I also started a full-time job, working mostly from home. That meant far less hustling and stress (if you haven't noticed, the journalism market is rapidly shrinking and there are so many freelancers competing for a smaller pie).

After PRing at Pittsburgh - yes, my half PR is post -baby; it was a pretty soft PR to begin with and I'm not surprised to see it go - I signed up for the Baystate half (goal race) and the Cambridge half (backup, or fun run) . That extra hour in my day from pumping once or no longer pumping? It goes straight to running. It's a hard hour, meaning not 'run for an hour' but 'decide to run, get changed, run, cool down, drink, stretch, shower'. That means, typically, 3 to 5 miles. But it's enough. Running at 3pm or lunchtime also means a lot of sunscreen and a gnarly shorts tan because I always wear the same 4 pairs of shorts.

The biggest thing is being able to set my own work hours, to a great extent. And I mean truly set my own hours, not work funny hours in response to something else.
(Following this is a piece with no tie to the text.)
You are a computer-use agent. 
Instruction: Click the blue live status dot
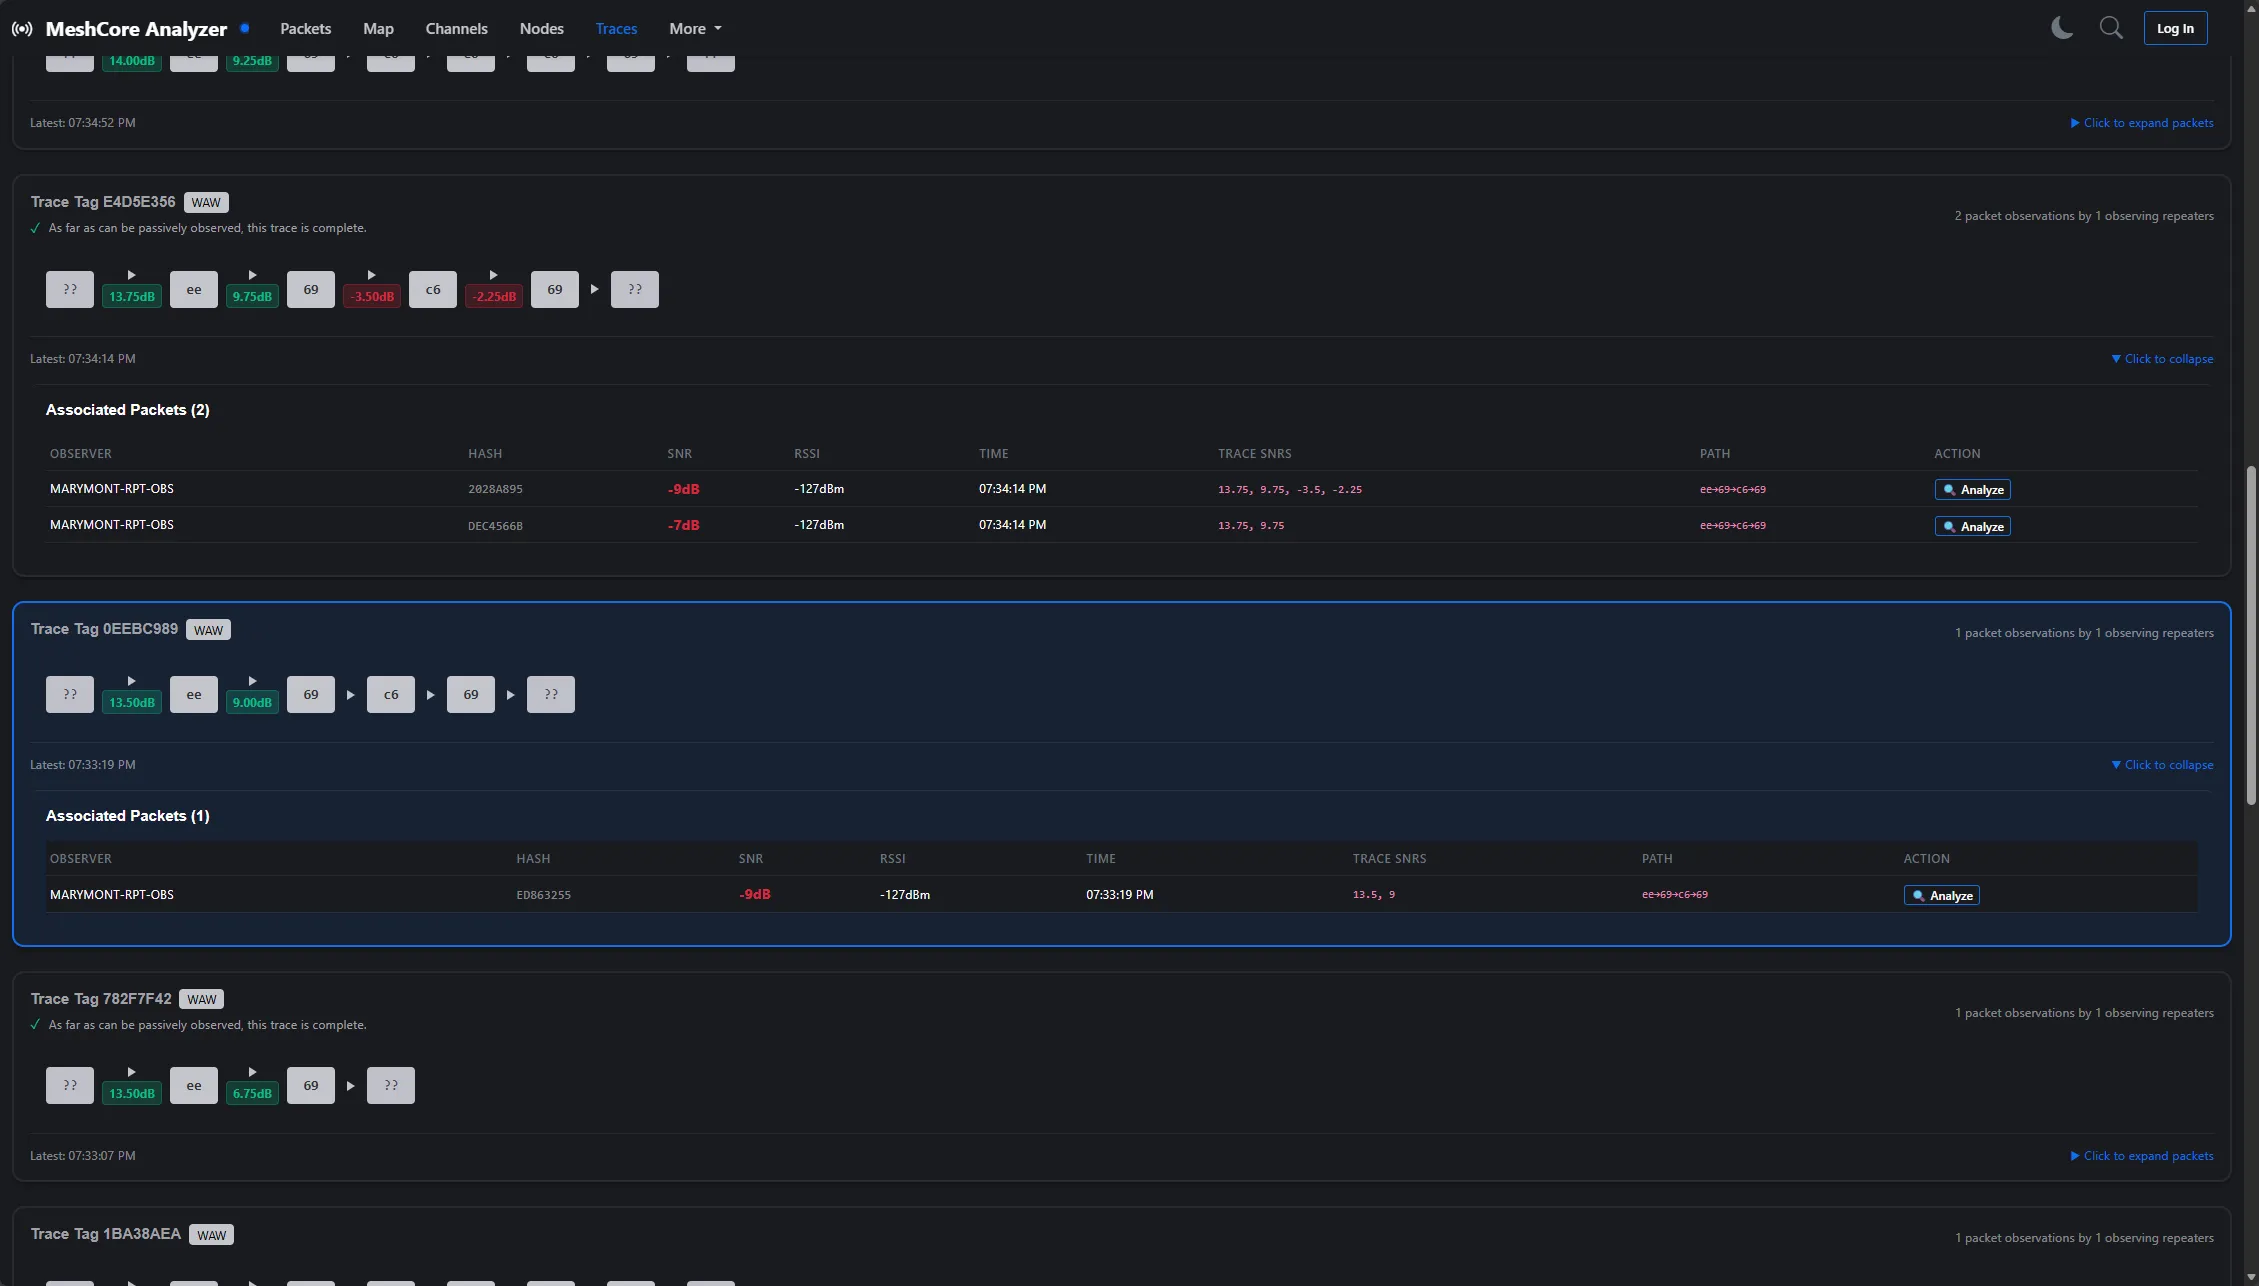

Of course I have days packed with conference calls and project work, but knowing the meeting schedule even two days in advance is a great luxury and enables me to run during the workday.

Something else that helped was meeting another local running and working mom (Connie), and going on run playdates - run to the playground, chase our respective toddlers, run on, repeat as needed! This strategy was key once baby no longer napped readily in the stroller.

I do carve out a couple of hours each weekend for a long solo run, but am still reluctant to make such a big commitment as marathon training. At my level, a 20-miler realistically would take in excess of 3 hours, and I'm just not willing to commit that kind of time away from my family just yet. But YMMV! I try to go early and spend the rest of the day with family. A 20-miler would also sap my energy in a way that 13 or 14 miles, which is where my half plan peaks, would not.

Right now, I've also just committed to rejoining my track group for Monday evening workouts. I don't know what took me so long!

Annnd...that's where I'm at now. It's taken a good degree of fortitude and much kindness to myself. And late-night stretching. And eating all the things.

So: which running bloggers have continued working, running AND blogging through their transition into parenthood? Here are some I've read:

Running Bun
A Case of the Runs 
Meals and Miles (alas, now more Disney/ mommy blog)
Chocolate Is My Life (currently kid-focused - I'd say having 2 under 2 is an excellent reason to fall off the running wagon for a season in one's life)
The Wannabe Athlete (now sporadic, and less focused on the eponymous 'athlete' bit, but extremely thoughtful when she does post)

Sadly missed:
Run Write Hike
Health On The Run 

Can you think of any others who have continued blogging while running, parenting, and working a regular job? I get it - it's HARD. Working, running parents are almost certainly going to have very little time to blog. List 'em here in the comments, please!